Have you encountered His glory yet today?

But above all these you saw his glory when by the highest vision of the mind, you contemplated him - I mean the Word - in his beginning, with his Father. There you saw the glory that he has "as the only begotten of the Father."

  - Eriugena, Homily on John 1.1-14 (Irish, 9th century)

For God, who said, "Let light shine out of darkness," has shone in our hearts to give the light of the knowledge of the glory of God in the face of Jesus Christ.

  2 Corinthians 4.6

Paul writes that those who are justified by grace through faith stand in the hope of the glory of God (Rom. 5.1, 2). Just what is the nature of that hope?

To hope for something is to anticipate it, dwell on it, pursue it, and, ultimately, know it - at least, that's what we hope. To hope in the glory of God is thus to anticipate that glory, to dwell on it, and to pursue it - going to where we might expect to meet the glory of God and preparing ourselves to engage it.

My sense is that "the hope of the glory of God" is just so much pious rhetoric for a good many Christians. If you ask them what it's like in the presence of God's glory, they'll likely stare back with a puzzled look and say they don't understand the question.
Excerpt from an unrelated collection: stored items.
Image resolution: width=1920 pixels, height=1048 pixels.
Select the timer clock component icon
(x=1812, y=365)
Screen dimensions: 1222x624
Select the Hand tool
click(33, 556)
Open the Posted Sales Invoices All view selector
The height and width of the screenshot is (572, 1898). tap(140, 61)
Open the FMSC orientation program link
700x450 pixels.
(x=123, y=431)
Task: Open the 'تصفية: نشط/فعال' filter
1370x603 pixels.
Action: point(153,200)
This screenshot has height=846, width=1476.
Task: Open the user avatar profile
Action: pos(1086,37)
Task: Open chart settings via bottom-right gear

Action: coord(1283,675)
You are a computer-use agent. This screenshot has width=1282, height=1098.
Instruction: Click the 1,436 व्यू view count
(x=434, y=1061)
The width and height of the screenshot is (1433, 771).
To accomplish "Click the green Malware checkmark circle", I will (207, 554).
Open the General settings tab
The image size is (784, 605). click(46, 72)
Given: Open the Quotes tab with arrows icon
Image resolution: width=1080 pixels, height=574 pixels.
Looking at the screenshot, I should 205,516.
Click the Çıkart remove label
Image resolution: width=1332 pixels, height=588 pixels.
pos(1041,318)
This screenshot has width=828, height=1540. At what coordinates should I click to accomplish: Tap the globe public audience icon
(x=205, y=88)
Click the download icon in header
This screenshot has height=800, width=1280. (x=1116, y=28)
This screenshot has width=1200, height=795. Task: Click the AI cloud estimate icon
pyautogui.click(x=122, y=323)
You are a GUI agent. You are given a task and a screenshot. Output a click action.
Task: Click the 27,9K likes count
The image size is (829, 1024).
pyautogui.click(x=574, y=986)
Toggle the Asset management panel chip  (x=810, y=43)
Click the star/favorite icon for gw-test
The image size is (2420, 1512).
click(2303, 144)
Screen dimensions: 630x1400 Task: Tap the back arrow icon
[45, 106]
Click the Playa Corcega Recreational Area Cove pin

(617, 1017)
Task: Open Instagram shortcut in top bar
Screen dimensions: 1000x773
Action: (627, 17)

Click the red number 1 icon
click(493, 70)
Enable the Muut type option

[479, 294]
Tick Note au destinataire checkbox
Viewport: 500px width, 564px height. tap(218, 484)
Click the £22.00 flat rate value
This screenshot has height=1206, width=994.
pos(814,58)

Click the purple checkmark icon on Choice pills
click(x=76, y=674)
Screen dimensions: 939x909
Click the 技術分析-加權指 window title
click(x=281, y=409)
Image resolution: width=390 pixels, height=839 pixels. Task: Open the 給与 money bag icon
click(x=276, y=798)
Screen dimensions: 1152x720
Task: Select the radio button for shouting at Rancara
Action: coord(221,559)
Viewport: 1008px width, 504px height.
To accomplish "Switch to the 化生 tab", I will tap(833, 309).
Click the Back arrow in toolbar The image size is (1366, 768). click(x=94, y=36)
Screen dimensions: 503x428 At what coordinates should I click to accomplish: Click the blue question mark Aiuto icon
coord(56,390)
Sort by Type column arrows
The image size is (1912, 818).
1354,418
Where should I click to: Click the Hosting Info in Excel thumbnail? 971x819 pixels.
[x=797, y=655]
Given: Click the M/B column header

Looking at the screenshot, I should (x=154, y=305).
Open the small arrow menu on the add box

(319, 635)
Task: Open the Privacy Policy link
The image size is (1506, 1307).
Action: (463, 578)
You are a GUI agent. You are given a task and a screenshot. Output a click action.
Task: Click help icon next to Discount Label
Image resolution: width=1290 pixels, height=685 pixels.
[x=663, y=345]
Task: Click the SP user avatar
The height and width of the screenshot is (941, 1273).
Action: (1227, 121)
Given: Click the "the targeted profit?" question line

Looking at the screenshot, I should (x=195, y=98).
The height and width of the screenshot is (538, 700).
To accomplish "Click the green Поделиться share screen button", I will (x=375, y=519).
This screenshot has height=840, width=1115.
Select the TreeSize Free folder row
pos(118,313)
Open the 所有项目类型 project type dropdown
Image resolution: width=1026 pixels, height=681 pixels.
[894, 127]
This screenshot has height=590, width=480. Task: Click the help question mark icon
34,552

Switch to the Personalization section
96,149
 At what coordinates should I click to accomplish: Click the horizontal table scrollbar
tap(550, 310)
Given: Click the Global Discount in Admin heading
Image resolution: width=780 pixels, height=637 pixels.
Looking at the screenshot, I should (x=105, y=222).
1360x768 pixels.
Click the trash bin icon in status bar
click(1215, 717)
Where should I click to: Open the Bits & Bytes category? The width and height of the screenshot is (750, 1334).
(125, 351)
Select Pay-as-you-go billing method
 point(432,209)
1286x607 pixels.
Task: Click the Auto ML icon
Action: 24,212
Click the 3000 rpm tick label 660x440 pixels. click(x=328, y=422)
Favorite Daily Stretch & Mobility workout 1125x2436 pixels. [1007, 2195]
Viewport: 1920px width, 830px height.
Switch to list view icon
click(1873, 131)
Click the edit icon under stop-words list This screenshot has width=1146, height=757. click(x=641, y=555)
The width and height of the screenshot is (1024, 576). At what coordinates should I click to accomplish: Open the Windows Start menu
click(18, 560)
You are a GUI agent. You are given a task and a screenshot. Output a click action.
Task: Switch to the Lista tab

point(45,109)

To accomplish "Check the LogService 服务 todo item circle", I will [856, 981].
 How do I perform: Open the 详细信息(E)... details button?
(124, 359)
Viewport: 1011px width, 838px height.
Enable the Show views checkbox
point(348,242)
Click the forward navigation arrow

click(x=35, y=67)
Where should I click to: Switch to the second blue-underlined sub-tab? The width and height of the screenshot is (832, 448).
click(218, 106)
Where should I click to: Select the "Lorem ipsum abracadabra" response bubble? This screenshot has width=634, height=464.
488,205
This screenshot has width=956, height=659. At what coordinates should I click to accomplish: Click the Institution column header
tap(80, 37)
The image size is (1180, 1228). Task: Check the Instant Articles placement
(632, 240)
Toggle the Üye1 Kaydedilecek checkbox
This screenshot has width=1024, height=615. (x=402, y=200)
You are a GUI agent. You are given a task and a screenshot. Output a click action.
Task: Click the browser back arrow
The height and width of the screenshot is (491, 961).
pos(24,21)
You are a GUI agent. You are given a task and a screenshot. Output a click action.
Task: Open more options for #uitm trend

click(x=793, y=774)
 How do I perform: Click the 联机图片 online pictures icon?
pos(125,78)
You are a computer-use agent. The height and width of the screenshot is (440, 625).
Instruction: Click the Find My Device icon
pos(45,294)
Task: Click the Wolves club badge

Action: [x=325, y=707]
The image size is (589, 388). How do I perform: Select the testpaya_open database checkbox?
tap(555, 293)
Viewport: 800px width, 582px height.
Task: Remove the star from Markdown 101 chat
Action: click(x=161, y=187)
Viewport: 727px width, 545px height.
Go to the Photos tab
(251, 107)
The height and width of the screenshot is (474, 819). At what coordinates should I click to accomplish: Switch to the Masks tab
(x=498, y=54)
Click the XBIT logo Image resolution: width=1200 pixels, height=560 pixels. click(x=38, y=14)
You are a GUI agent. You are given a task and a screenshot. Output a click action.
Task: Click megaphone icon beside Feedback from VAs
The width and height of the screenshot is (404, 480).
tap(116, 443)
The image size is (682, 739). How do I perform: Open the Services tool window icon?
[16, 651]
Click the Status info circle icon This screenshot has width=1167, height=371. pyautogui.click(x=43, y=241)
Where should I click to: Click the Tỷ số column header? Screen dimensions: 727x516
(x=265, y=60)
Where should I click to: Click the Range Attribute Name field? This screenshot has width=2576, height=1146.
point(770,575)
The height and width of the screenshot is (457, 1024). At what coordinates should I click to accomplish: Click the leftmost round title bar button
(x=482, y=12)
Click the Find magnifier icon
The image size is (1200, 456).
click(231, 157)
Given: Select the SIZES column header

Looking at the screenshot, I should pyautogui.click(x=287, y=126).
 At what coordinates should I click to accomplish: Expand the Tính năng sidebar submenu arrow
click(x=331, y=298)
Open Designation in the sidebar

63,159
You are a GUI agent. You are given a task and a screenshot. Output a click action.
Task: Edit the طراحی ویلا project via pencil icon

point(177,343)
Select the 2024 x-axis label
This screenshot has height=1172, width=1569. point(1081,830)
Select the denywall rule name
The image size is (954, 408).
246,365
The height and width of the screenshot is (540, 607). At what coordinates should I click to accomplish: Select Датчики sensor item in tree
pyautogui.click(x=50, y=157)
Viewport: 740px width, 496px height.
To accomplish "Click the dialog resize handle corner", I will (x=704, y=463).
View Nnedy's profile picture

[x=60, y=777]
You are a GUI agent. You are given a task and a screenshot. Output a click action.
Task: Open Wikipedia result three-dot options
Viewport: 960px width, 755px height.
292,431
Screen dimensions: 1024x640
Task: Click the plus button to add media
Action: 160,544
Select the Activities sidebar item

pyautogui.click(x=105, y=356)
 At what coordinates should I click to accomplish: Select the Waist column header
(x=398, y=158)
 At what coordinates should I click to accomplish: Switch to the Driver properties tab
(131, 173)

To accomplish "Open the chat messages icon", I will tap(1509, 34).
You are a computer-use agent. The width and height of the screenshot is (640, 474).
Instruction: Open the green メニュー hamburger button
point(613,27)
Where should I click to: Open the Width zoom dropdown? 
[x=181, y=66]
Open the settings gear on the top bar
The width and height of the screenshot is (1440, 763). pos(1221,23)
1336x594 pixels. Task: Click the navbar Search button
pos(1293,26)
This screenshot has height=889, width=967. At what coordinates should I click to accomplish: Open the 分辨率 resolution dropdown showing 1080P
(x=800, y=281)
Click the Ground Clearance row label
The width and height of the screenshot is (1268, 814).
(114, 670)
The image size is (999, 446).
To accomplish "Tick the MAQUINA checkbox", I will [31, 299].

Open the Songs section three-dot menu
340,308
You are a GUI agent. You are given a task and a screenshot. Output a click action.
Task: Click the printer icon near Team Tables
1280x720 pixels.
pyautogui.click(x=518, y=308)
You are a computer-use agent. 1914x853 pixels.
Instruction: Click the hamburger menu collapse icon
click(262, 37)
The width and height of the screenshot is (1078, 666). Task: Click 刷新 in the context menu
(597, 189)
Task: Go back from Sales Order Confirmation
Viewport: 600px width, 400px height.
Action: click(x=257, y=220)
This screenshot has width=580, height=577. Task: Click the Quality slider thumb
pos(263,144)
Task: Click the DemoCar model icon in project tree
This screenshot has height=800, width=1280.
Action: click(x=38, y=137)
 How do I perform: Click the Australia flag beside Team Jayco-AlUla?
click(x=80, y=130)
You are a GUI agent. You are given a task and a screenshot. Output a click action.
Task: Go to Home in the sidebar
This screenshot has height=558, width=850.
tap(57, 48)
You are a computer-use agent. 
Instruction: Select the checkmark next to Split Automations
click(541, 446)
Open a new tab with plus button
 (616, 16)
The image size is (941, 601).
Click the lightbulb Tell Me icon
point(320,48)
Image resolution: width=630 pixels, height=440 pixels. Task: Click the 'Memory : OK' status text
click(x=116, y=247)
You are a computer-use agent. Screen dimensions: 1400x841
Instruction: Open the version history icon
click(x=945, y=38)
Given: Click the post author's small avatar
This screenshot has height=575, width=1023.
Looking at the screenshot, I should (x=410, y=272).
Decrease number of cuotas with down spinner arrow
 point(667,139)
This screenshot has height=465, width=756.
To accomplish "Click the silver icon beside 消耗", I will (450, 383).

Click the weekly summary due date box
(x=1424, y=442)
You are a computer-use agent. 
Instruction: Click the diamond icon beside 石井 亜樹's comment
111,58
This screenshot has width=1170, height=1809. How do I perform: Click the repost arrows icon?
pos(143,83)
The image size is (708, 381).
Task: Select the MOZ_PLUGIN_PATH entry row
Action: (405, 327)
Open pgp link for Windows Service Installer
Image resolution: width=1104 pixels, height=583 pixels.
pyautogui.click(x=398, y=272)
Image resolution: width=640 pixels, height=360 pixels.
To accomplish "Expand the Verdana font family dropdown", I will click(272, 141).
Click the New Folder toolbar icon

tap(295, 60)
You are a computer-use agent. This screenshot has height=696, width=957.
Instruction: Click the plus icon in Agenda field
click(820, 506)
Don't think so? OK, ask yourself: What's it like when you're there, in the presence of God, and His glory is pressing and weighing down on you? What's that like? Where do you engage that glory? And how? And how often? Is this what you really hope for in your life of being justified by grace through faith?

The idea of "glory" carries a sense of weightiness (cf. 2 Cor. 4.17). When we encounter the glory of God we know it; it bears down on, surrounds, penetrates, pervades, and threatens to undo us. The glory of God, when we encounter it, shakes us to the depths of our being, so that we tremble with fear and soar with excitement. Trembling and thrilling, fearing and joying, wanting to flee but hoping to stretch it out more and more - that's what it's like to encounter God in His glory. It's like standing in the face of a storm, sensing you're in danger, but not wanting to leave.

Encounters with God in His glory can have powerful transforming effects in our lives (2 Cor. 3.12-18). The more we are exposed to God's glory, as His Spirit leads us there, the more that glory can change us into the very image of Jesus Christ, so that, in our everyday lives, He shines through us like the glory of God on Moses' face. Living from glory to glory is the Christian's hope and calling. If we're not seeking this, we don't understand our reason for being.

The glory of God can be known in many places. Paul points to the "face of Jesus Christ" as a good source. Eriugena encourages us to wrap our minds around that face - described, for example, in Revelation 1 and hinted at elsewhere (such as Psalm 45). It is an exercise in imagination to know the glory of God in the face of Jesus, but we're not imagining something that does not exist. We're engaging a spiritual reality with the "eye of the heart", and if we will do so faithfully, God will make His glory known to us.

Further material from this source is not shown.